* Your goal
Working from the records below, repeat exactly the lines starting at the line that contains "Where should I" and ending at the line that contains "Task: Expand the Мережа tree node", inclusive.

* Records to process
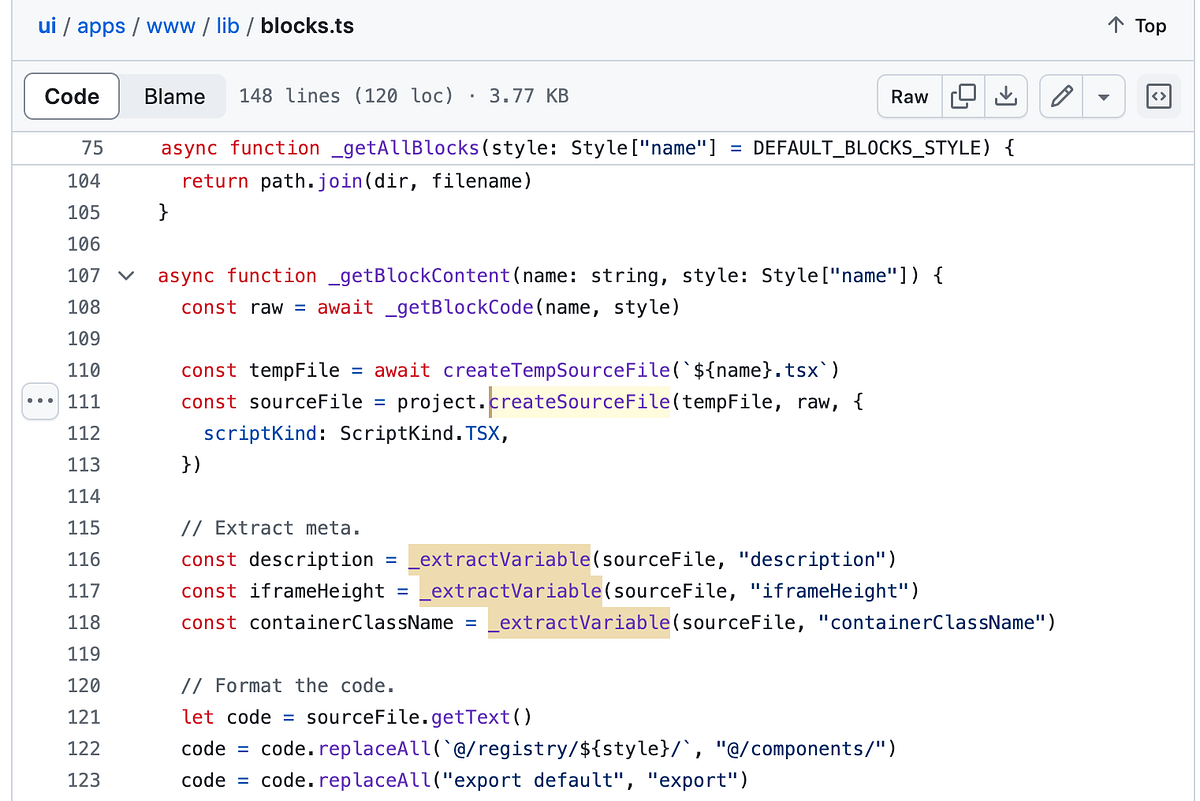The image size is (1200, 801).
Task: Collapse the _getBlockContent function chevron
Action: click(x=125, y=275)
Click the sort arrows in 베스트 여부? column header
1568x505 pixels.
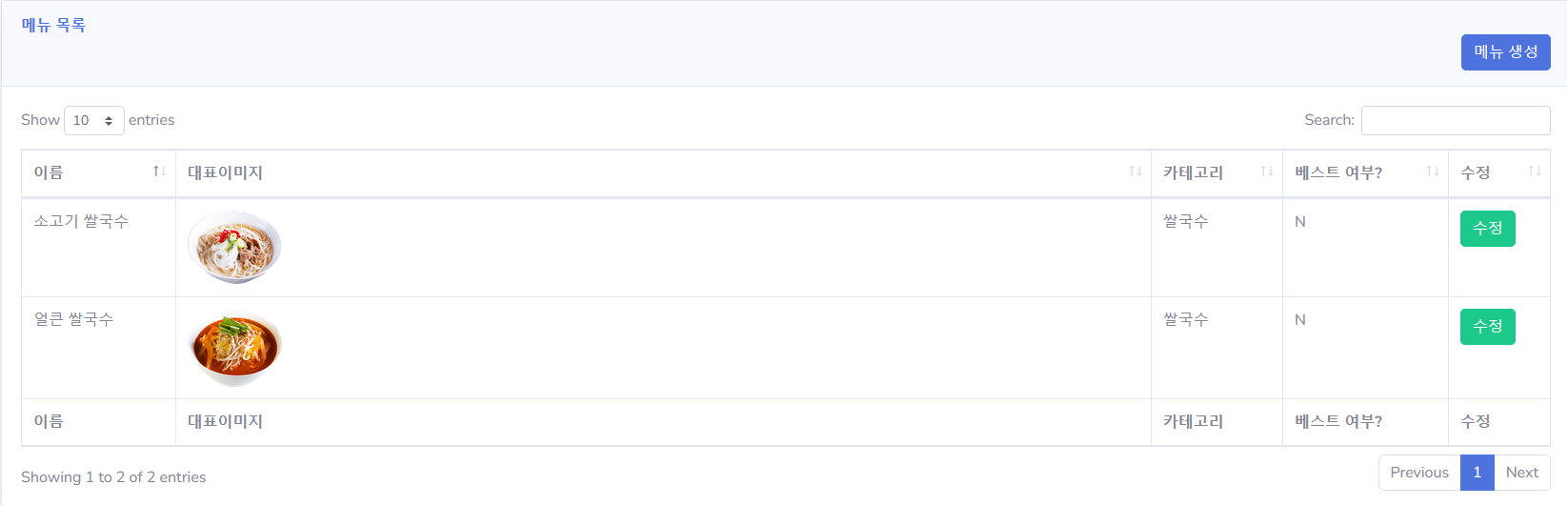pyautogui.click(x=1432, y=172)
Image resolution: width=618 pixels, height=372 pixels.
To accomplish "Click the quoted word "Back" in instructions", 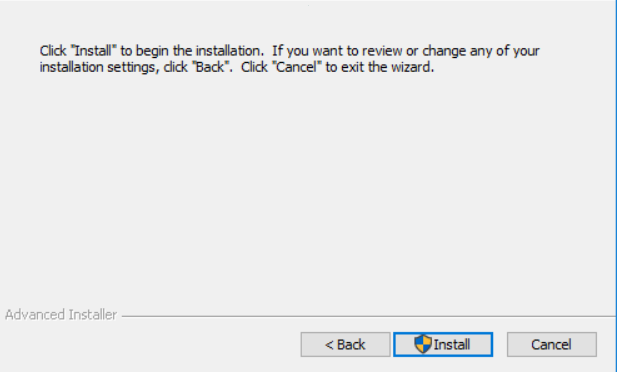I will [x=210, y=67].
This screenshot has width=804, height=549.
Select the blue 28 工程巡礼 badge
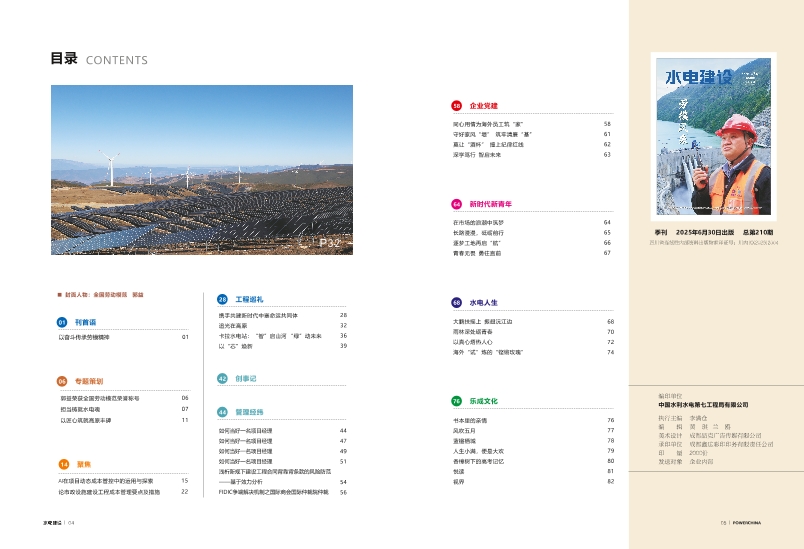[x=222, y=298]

...

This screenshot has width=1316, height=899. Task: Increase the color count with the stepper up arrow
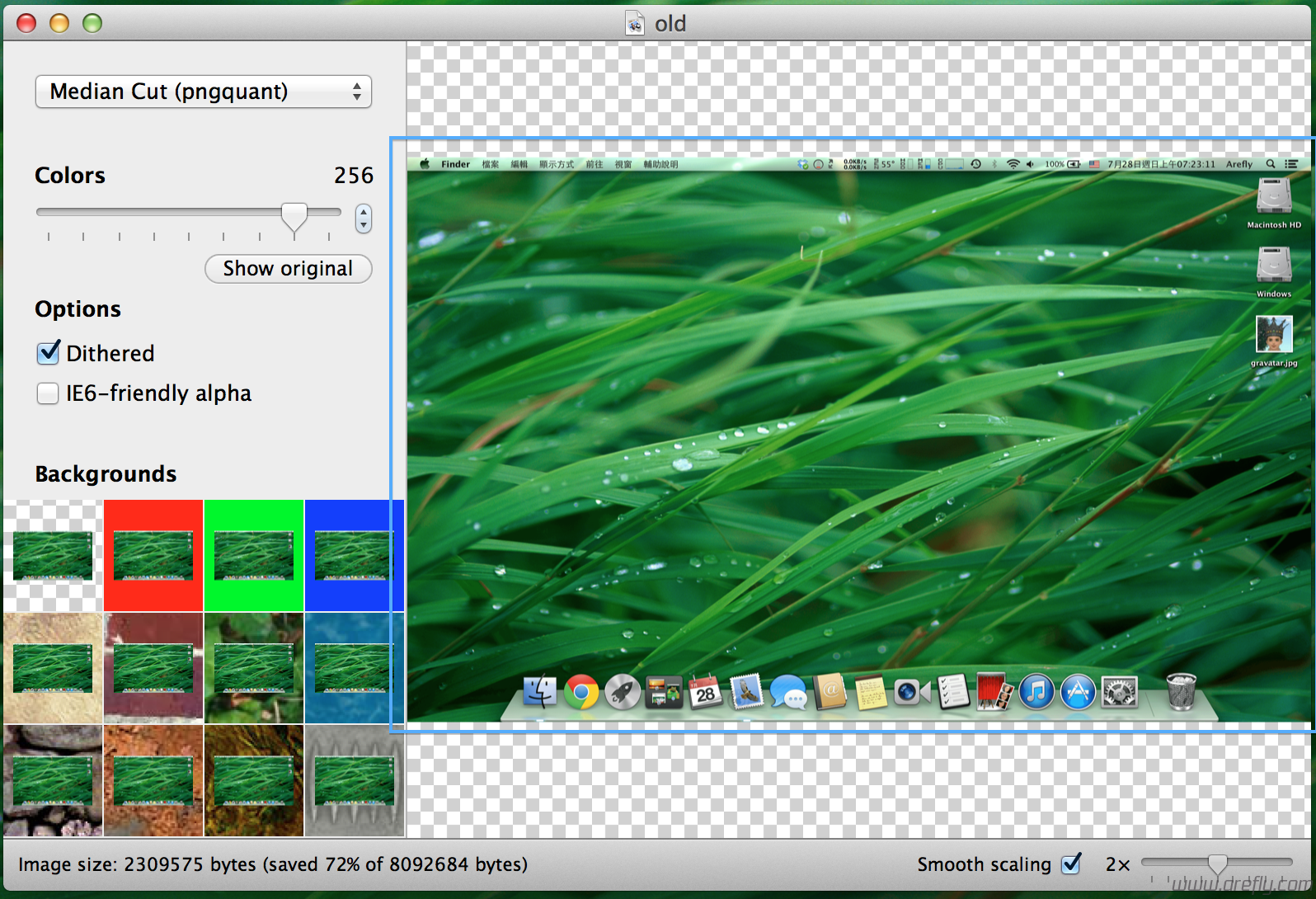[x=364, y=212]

* * *

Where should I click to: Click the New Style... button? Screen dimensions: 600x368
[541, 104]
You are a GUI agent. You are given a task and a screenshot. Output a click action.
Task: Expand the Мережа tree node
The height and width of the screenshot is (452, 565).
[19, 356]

* Answer to this problem
Where should I click to: Click the New Style... button? Screen dimensions: 600x368
[541, 104]
You are a GUI agent. You are given a task and a screenshot. Output a click action.
Task: Expand the Мережа tree node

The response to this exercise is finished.